Ricki was so blessed to attend NF camp this year! It blessed her life in so many ways! She enjoyed meeting other kids from all over the world with similar challenges and even some with tougher challenges than her own. She gained confidence as she experienced new things and did team building activities. She came home with more confidence in herself and in her future.  She came home a stronger hero...thanks again to all those who made this dream for Ricki possible! 

One more surgery

Shortly after the last post we took Ricki to a plastic surgeon at Primary children's hospital.  She had 3 tumors in her skin. Two on her face and one on her leg.  The two on her face have been growing and causing some discomfort for Ricki.  The dr. explained that to remove these tumors it is better to remove them while they are small.  He said it is like cutting a hole in a piece of fabric...it is easier to sew shut a small hole than a big hole in the fabric.  The bigger the hole the more puckering of the skin when they sew it up. We scheduled the surgery for late August but there was a cancellation on July 12 and we were excited to have the surgery done before school started. They removed the 2 tumors from her face but left the one on her leg because it was so large and the skin wouldn't  stretch very well there. The surgery went well.  They used a product like super glue to seal it instead of stitches so there would be less scarring. It turned out to be purple glue! Ricki was not thrilled about the purple on her face but it came off after 2 weeks and it is looking great.  We just have a couple more dr. appointments before school and  then....officially and hopefully we will begin a break from the doctors until November/December when she is scheduled for her next MRI and hearing tests.  So we are crossing our fingers at the possibility of going 2-3 months without a dr. appointment.  

It is hard to explain all the emotions but do wish there were a cure or better treatments for all those with Neurofibromatosis.

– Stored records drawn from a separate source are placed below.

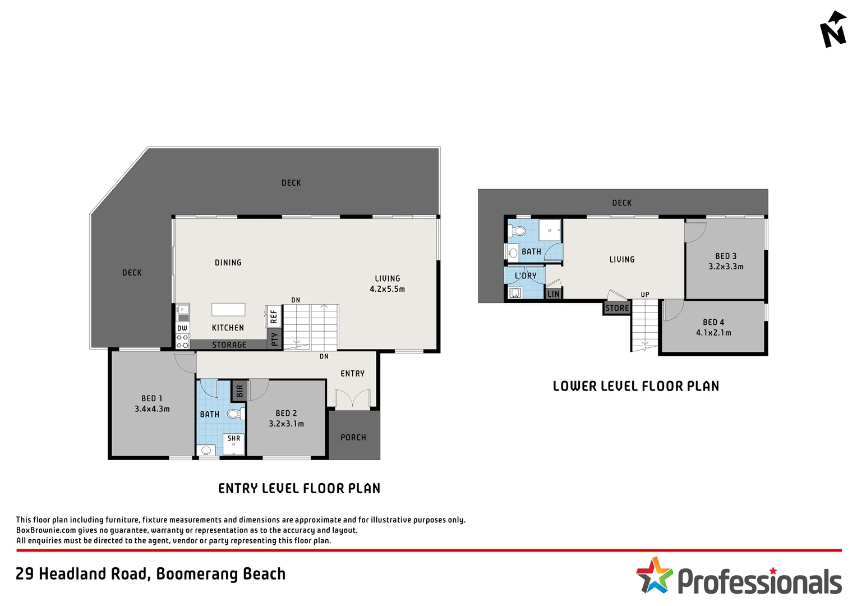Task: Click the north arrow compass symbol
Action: pyautogui.click(x=833, y=30)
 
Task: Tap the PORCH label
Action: pyautogui.click(x=353, y=438)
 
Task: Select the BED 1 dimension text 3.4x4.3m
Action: pyautogui.click(x=152, y=409)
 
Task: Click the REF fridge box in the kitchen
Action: pyautogui.click(x=274, y=317)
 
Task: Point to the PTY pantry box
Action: pyautogui.click(x=274, y=339)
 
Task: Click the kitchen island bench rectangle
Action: pyautogui.click(x=228, y=310)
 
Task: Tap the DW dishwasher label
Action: pyautogui.click(x=182, y=328)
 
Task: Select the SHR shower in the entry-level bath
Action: pyautogui.click(x=234, y=443)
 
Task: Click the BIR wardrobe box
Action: pyautogui.click(x=239, y=391)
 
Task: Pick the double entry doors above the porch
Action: pyautogui.click(x=353, y=399)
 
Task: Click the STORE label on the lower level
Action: pyautogui.click(x=617, y=309)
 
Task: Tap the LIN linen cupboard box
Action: pyautogui.click(x=553, y=293)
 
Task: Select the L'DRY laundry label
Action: pyautogui.click(x=526, y=276)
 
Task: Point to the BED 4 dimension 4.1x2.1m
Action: pyautogui.click(x=713, y=333)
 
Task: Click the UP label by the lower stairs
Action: pyautogui.click(x=645, y=295)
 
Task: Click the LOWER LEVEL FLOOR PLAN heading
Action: pyautogui.click(x=635, y=386)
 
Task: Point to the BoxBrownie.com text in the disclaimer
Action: pyautogui.click(x=46, y=530)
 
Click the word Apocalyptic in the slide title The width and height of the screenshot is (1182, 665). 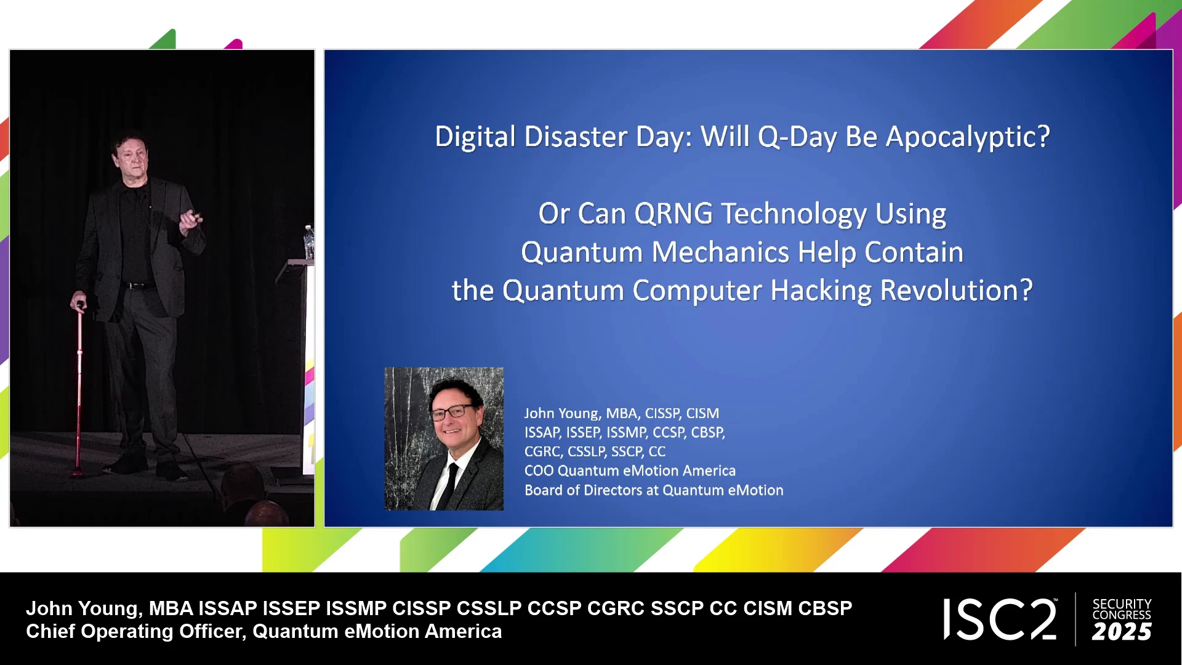pos(967,137)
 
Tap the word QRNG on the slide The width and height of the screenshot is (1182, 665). pos(673,214)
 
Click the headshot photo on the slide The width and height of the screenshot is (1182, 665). pos(444,439)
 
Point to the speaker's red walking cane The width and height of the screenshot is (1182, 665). pos(79,388)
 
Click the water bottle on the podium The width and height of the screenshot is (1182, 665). pos(309,242)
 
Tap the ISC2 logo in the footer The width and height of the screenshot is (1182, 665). pos(1000,619)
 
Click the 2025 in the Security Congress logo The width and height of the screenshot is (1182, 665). pos(1122,632)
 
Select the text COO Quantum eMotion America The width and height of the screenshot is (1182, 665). pos(630,471)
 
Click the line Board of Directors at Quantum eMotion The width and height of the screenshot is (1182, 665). pos(654,490)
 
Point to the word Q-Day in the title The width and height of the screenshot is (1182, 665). pos(797,137)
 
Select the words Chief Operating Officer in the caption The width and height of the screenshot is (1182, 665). pos(136,632)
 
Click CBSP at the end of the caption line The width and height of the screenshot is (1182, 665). pos(825,608)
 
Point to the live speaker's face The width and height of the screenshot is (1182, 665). pos(132,159)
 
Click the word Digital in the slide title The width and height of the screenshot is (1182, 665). pos(475,137)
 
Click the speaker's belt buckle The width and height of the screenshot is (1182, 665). pos(132,286)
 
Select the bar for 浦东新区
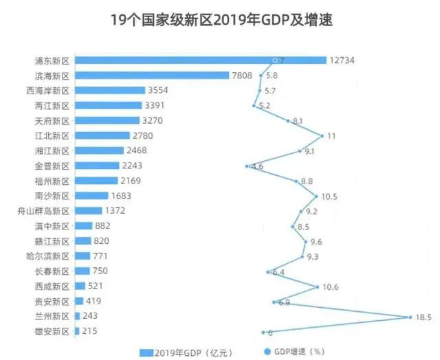pyautogui.click(x=200, y=60)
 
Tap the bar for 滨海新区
pyautogui.click(x=151, y=76)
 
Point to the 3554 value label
pyautogui.click(x=159, y=91)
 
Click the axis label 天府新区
pyautogui.click(x=52, y=121)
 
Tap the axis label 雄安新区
pyautogui.click(x=52, y=332)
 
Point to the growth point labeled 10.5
pyautogui.click(x=318, y=196)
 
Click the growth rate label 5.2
pyautogui.click(x=264, y=106)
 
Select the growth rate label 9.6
pyautogui.click(x=316, y=241)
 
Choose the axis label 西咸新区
pyautogui.click(x=52, y=286)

There has to be a better options than watching and waiting till the tumors cause hearing loss,vision loss, paralysis and pain. 

We have been so blessed in our Journey with Ricki.  We have been strengthened and supported with much love and kindness. Thank you for all the kindness and prayers in Ricki's behalf.  

Summer update

My intent in May was to share what we had learned about NF2 this past year. Surprisingly with it being the year anniversary of Ricki's first brain surgery I found it more difficult than I had anticipated to recall what we had been through this past year. The hardest part of it all is that there is no cure.  We are at the mercy of her tumors...how fast they decide to grow and how they affect her.  

After a crazy year however, we are looking forward to a break. We were excited and relieved to hear the news from her neurosurgeon that we have no more urgent matters to deal with.  Ricki is excited to get back to school and to worry about the normal things teenagers worry about.  She still suffers from frequent pains and headaches and we are trying to figure out the best ways to manage her pain.  We are also looking into the accommodations she will need at school to have a great school year.  

Ricki has been challenging herself and her strength and endurance is slowly returning. She is looking forward to attending an NF camp in a few weeks.  So all in all it will be a funner summer than last year!